What this task involves: Please say how many lines of the listing hold "Porque", with no other words in the answer.

--- START ---

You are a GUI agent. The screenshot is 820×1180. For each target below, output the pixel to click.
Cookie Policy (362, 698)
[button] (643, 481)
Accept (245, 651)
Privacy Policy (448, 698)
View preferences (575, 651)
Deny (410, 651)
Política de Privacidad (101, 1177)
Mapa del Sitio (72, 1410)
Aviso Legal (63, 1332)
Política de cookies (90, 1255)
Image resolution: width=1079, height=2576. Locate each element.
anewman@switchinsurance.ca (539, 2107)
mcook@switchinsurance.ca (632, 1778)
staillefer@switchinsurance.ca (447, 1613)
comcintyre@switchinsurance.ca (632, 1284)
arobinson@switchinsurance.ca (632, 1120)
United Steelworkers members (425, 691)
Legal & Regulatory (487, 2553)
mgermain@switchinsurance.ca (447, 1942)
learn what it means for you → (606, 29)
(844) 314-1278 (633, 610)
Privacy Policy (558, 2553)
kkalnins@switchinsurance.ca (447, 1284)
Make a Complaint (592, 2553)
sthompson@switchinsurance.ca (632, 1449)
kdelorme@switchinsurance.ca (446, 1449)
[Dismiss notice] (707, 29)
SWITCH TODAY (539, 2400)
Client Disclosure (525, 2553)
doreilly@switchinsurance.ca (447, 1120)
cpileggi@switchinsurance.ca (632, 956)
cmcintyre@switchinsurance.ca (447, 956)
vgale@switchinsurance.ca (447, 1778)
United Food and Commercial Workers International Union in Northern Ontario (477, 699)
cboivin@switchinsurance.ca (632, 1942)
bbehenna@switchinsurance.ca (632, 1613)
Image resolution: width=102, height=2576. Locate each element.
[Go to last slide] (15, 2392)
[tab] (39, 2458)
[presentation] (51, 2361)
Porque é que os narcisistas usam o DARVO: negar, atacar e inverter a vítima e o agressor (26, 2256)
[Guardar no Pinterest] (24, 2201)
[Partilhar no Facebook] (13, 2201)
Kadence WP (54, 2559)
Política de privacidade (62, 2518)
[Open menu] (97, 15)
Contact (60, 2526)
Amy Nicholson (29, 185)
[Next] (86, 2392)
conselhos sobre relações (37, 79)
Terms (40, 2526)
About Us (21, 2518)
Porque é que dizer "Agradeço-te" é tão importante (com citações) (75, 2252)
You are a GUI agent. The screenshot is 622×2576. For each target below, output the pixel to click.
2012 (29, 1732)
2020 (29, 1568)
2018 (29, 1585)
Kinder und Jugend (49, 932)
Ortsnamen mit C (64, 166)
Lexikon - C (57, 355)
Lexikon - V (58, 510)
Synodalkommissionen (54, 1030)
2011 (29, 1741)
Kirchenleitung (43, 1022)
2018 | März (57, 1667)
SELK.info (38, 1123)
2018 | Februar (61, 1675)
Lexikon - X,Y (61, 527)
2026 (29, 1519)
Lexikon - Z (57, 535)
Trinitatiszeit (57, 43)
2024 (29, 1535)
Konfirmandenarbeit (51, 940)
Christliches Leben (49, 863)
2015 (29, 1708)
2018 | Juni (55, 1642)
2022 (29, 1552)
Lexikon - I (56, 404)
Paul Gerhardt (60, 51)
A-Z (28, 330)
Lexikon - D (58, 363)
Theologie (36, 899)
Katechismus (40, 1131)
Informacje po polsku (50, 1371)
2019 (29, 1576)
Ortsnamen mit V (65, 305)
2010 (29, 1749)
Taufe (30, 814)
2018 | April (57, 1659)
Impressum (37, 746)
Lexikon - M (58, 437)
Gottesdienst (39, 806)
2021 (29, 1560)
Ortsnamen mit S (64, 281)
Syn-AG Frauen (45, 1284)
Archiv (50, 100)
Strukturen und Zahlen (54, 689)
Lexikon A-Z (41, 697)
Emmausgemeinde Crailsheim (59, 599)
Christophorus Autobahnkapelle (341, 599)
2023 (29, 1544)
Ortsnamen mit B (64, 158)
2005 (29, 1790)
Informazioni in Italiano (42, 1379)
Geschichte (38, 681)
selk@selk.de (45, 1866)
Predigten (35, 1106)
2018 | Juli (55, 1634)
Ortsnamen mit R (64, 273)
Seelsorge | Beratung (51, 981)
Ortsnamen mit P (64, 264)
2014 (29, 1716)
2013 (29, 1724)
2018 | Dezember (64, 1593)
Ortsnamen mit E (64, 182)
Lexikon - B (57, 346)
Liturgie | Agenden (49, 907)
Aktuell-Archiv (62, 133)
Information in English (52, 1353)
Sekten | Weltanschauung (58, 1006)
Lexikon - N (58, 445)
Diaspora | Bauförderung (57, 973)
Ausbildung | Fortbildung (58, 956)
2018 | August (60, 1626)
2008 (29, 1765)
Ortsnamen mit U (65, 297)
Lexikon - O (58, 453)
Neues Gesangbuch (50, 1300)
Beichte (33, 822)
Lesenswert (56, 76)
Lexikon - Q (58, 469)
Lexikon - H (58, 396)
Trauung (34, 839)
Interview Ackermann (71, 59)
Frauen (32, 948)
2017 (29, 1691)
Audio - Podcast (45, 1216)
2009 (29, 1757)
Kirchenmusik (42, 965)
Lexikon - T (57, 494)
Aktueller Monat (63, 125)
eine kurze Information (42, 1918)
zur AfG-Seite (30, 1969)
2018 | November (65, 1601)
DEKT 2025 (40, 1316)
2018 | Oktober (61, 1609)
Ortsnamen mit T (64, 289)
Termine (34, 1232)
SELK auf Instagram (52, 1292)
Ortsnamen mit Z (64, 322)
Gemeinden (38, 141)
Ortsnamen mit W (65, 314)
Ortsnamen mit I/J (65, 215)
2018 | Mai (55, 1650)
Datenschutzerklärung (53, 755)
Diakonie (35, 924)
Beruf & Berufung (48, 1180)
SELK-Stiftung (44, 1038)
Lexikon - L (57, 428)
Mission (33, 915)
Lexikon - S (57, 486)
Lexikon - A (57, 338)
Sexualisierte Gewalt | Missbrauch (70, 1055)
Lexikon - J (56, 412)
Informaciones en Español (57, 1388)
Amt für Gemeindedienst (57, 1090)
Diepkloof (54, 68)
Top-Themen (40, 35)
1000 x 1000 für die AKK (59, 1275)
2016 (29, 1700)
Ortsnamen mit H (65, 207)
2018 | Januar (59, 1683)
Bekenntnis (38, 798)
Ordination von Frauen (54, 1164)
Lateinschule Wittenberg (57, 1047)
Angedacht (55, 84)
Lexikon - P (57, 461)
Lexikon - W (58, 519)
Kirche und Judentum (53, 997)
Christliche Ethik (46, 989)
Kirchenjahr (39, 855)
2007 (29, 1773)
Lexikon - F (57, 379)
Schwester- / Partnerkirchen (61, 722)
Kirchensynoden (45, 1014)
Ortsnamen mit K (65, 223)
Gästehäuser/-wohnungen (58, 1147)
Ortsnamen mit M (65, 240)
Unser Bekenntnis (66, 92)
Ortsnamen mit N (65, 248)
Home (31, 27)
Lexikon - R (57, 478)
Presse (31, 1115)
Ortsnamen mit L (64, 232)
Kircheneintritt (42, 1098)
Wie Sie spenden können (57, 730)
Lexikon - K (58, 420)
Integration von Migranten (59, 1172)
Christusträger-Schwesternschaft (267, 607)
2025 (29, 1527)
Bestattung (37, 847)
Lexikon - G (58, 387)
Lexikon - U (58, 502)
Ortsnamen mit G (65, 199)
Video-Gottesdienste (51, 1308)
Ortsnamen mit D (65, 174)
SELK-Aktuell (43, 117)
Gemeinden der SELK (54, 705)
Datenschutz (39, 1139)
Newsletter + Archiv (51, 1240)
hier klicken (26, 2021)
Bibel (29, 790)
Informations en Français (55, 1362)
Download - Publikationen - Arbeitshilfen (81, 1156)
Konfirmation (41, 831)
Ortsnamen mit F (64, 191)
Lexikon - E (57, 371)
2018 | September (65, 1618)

--- END ---

Task output: 2